Investing.com - Natural gas futures edged lower in afternoon trading on Wednesday, extending Tuesday's losses after weather forecasting models predicted warmer temperatures settling in for a good portion of the country in the coming days.
On the New York Mercantile Exchange, natural gas futures for delivery in May traded at USD3.933 per million British thermal units, down 0.92%.
The commodity hit a session low of USD3.926 and a high of USD3.985.
Weather forecasts issued earlier pointed to milder temperatures arriving in the key Northeast and Midwest markets over the next six to 10 days.
Warmer temperatures in the U.S. spring season push natural gas prices down, as the need for heating diminishes.
As late spring and early summer approach, however, rising temperatures hike demand for natural gas as more and more homes and businesses crank up their air-conditioning units to keep cool.
The National Oceanic and Atmospheric Administration said in its one-month temperature forecast released on Sunday that above-normal temperatures will settle in over large swaths of the U.S. this month.
Natural gas traders looked ahead to a closely-watched U.S. government report on natural gas supplies due out Thursday in an attempt to gauge the strength of late-winter heating demand.

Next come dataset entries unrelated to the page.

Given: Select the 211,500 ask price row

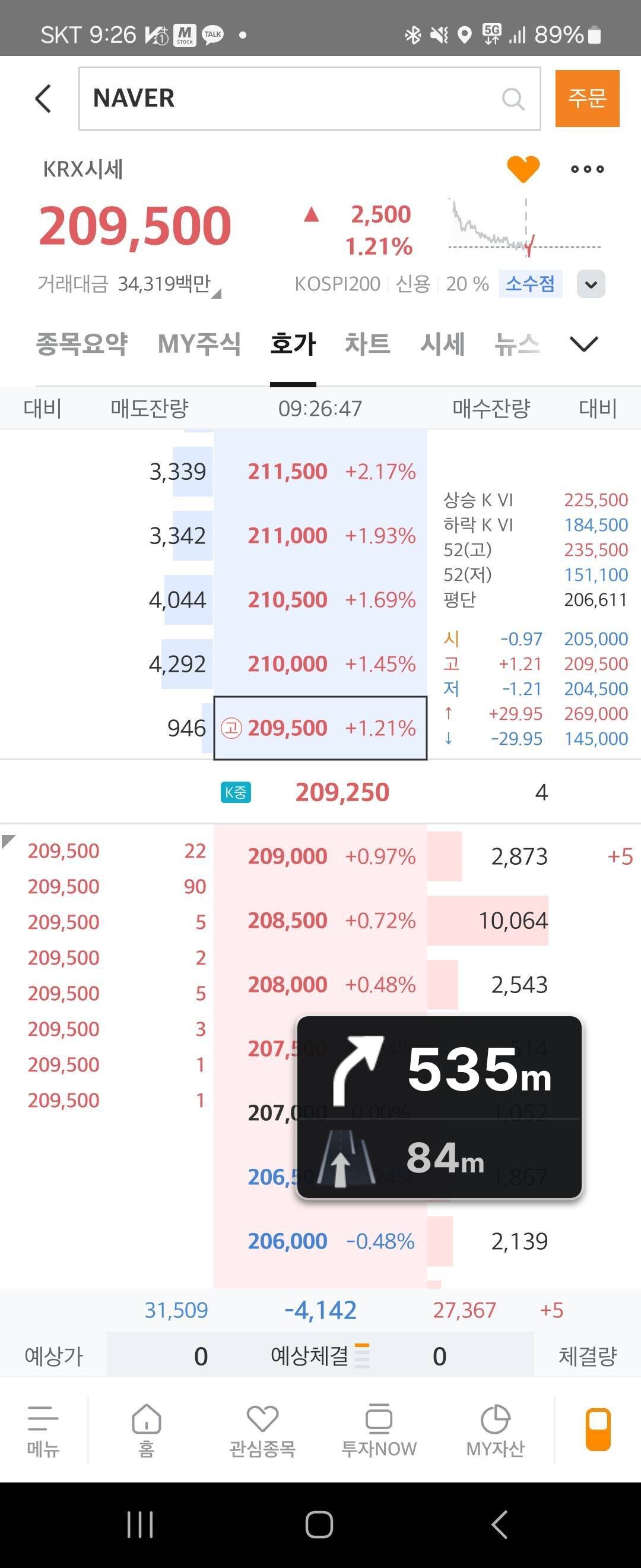Looking at the screenshot, I should pos(320,472).
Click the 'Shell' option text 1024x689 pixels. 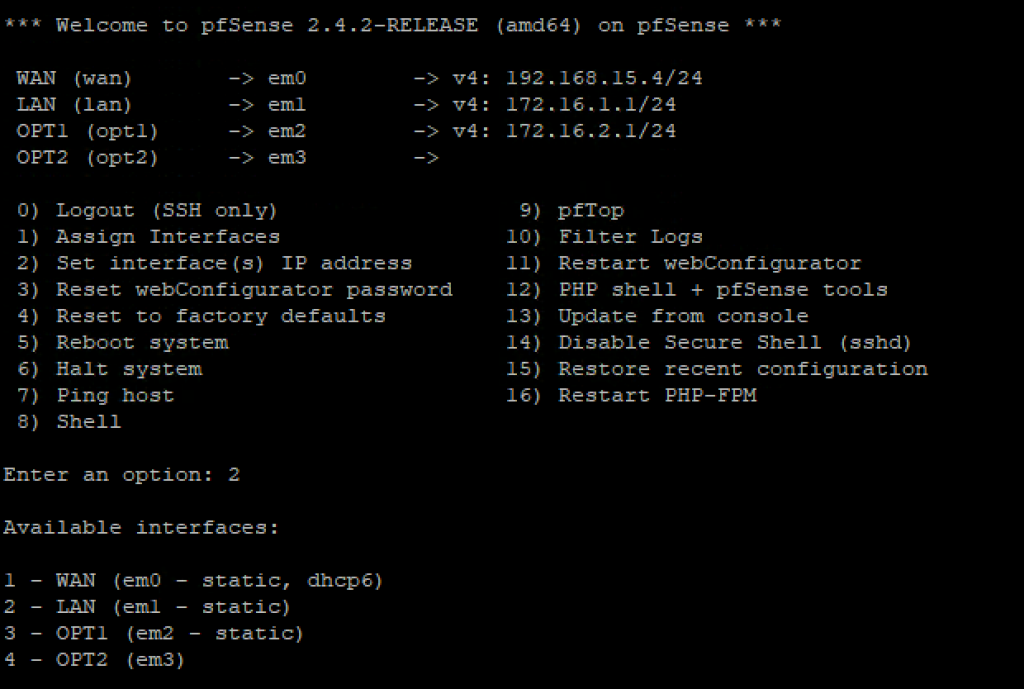point(69,422)
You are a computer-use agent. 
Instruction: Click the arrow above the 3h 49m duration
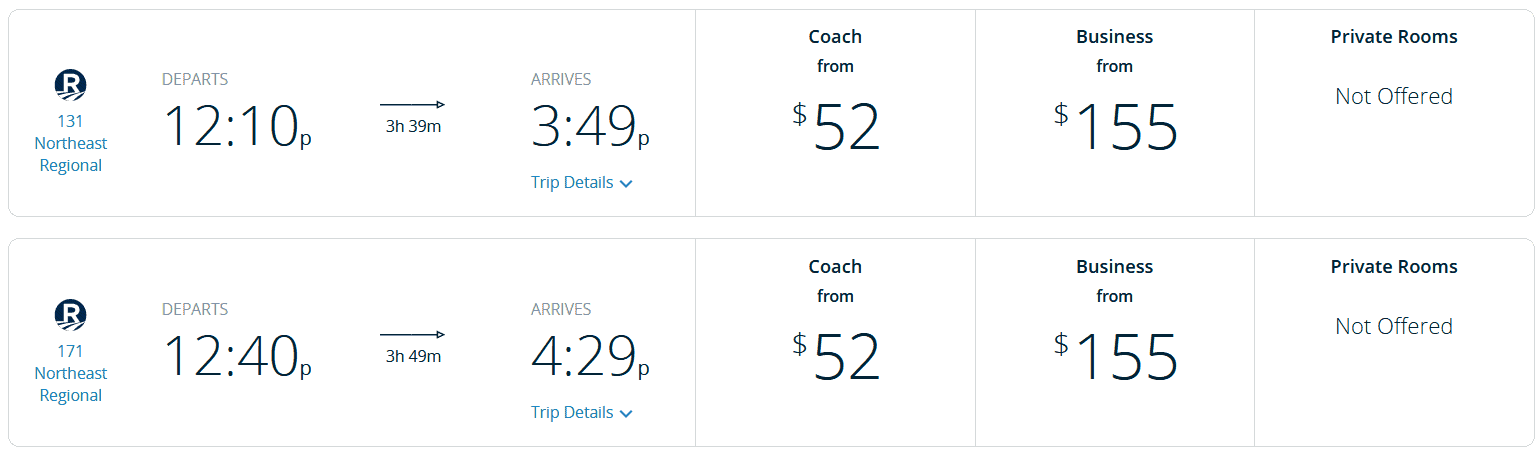point(412,334)
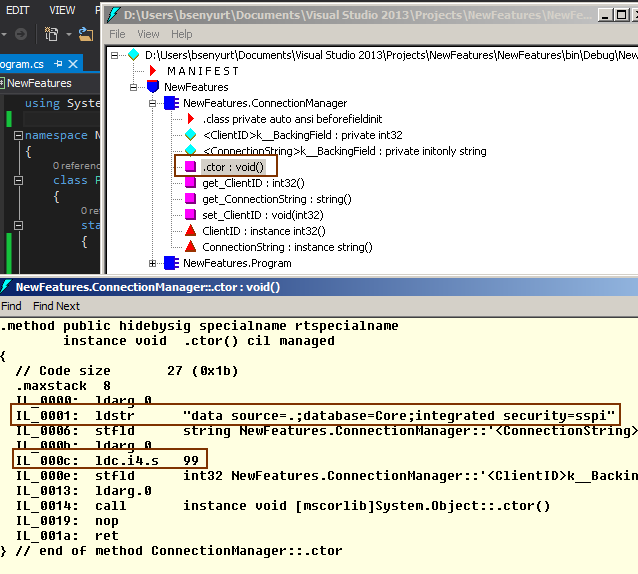
Task: Collapse the NewFeatures.ConnectionManager class node
Action: click(x=153, y=103)
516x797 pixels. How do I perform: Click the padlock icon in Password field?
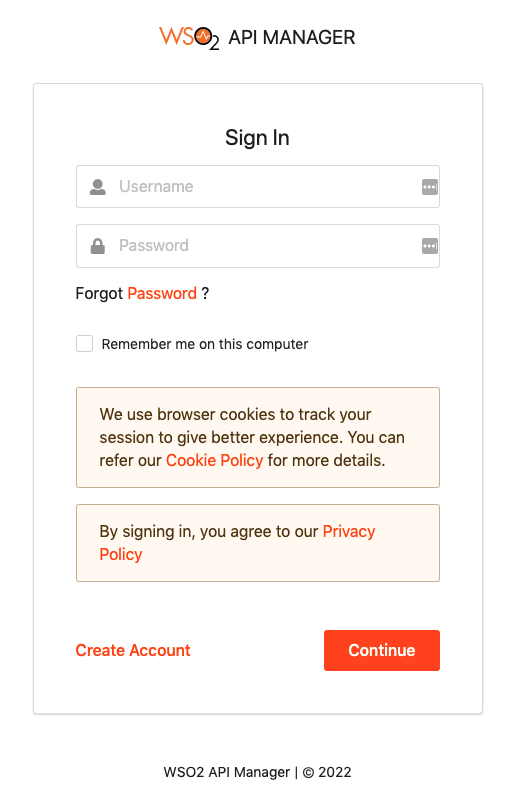coord(98,246)

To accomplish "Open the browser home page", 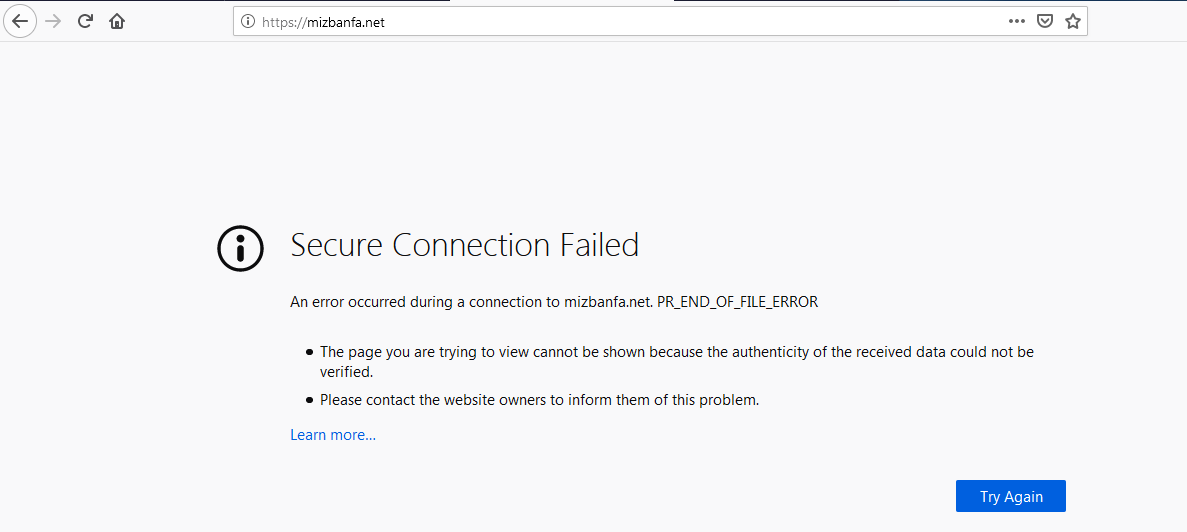I will (117, 21).
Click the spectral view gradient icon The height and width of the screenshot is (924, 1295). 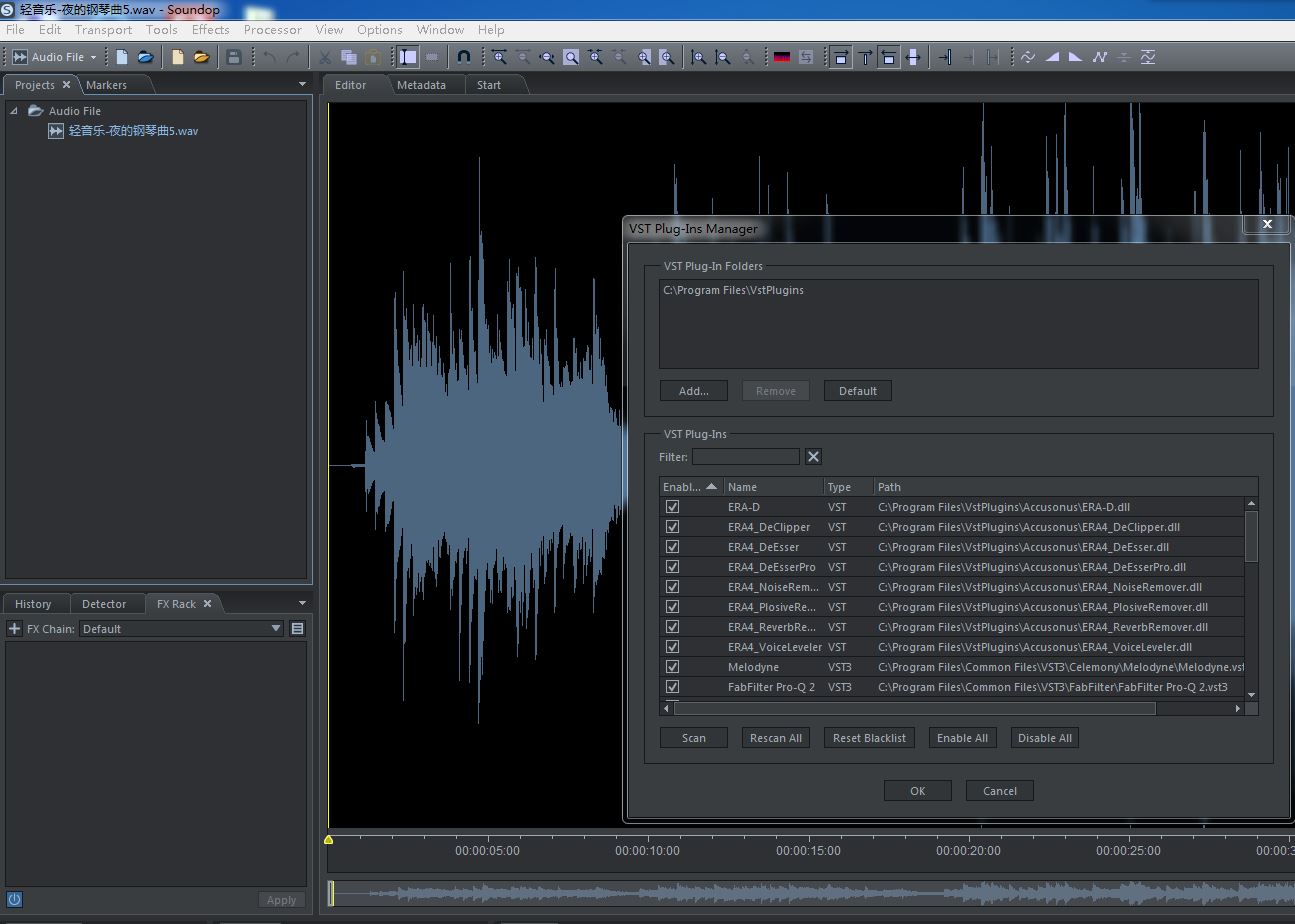(x=782, y=57)
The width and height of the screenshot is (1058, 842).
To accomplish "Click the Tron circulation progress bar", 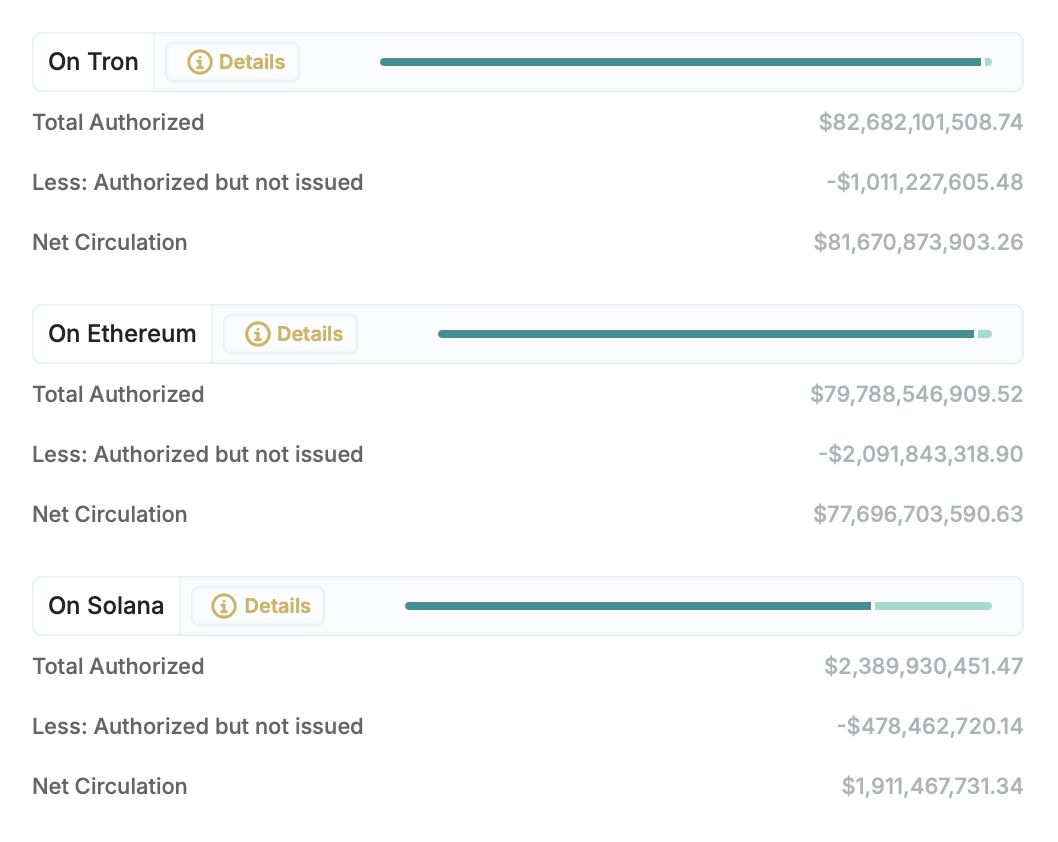I will coord(685,62).
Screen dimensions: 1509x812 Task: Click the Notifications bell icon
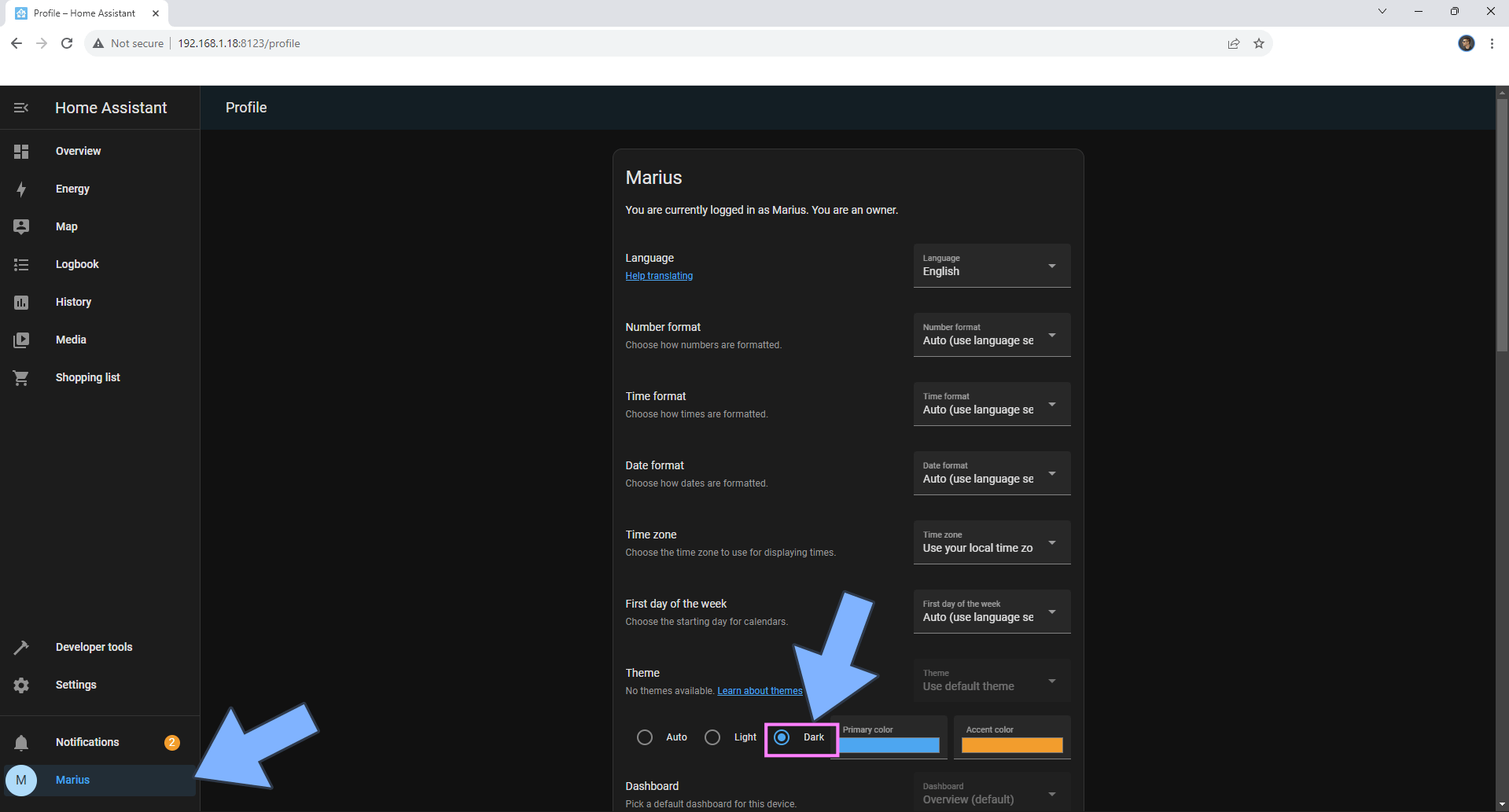tap(21, 742)
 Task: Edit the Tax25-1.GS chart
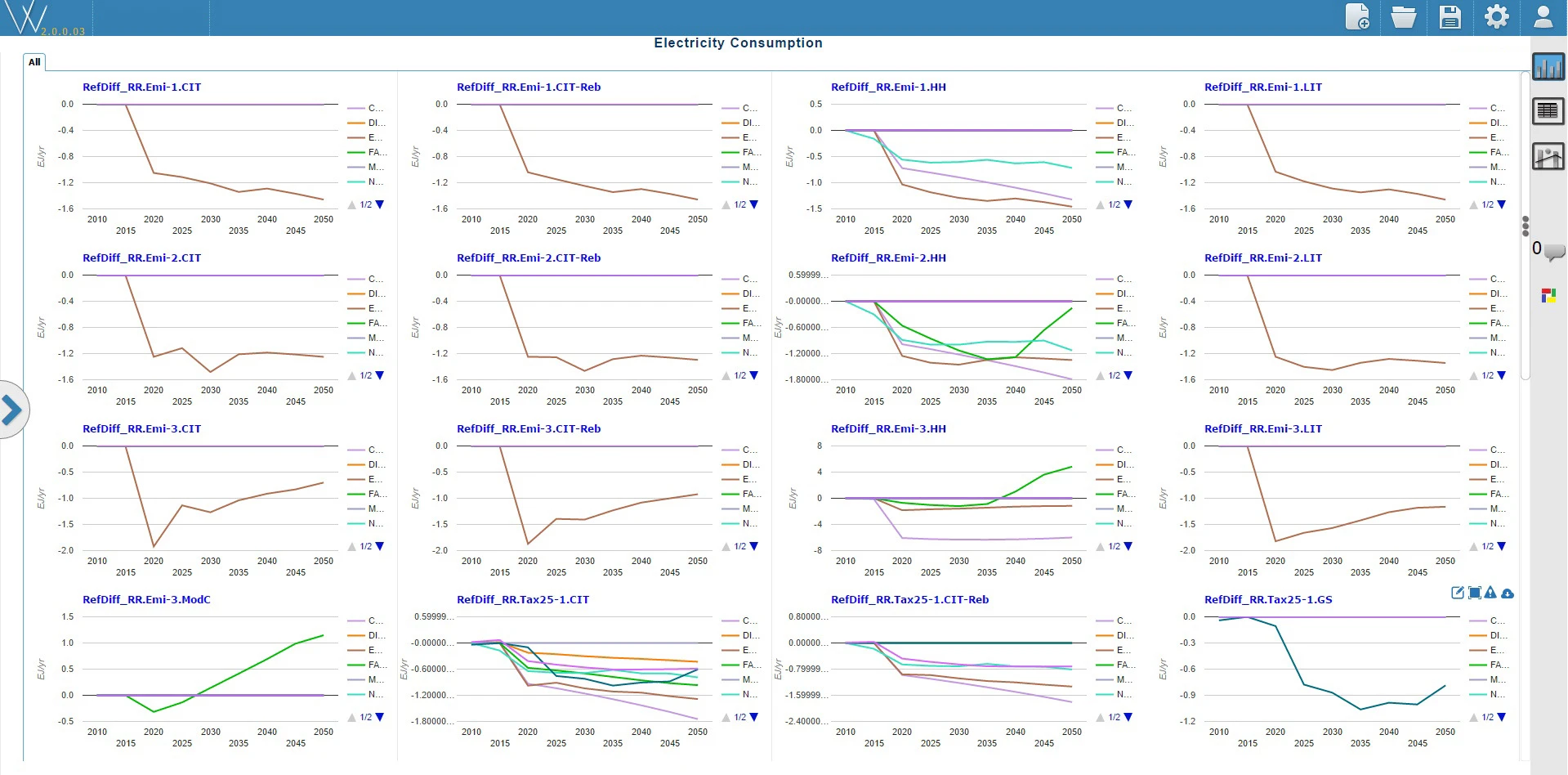click(x=1457, y=593)
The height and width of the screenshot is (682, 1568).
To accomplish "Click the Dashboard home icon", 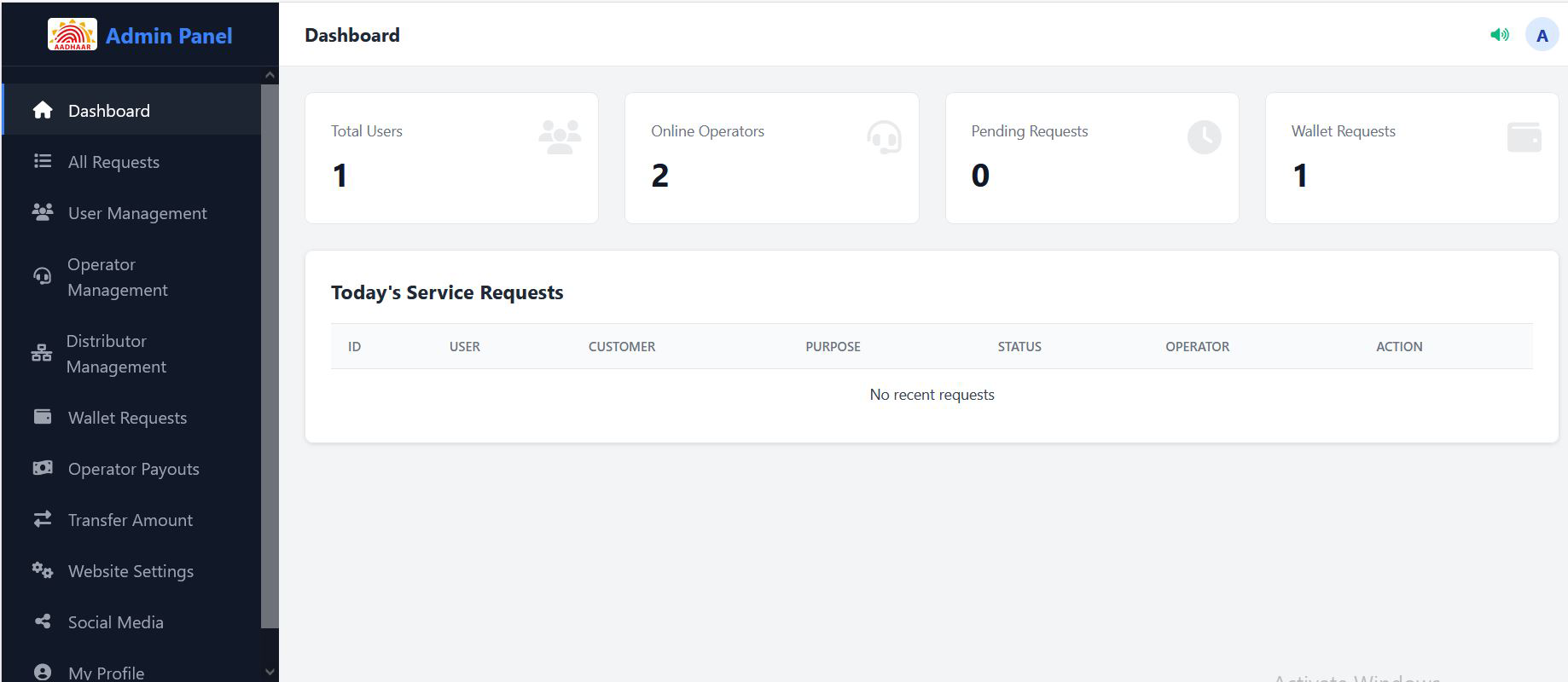I will point(43,110).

Early withdrawal estimates range from 45 billion cubic feet to 97 billion cubic feet. Inventories increased by 43 billion cubic feet in the same week a year earlier, while the five-year average change for the week is a build of 4 billion cubic feet.
Total U.S. natural gas storage stood at 1.781 trillion cubic feet as of last week, 18.5% only 3.5% above the five-year average.
U.S. Elsewhere on the NYMEX, light sweet crude oil futures for delivery in May were down 2.29% and trading at USD94.96 a barrel, mainly due to increasing inventories in the U.S., while heating oil futures for May delivery were down 2.10% at USD3.0227 per gallon.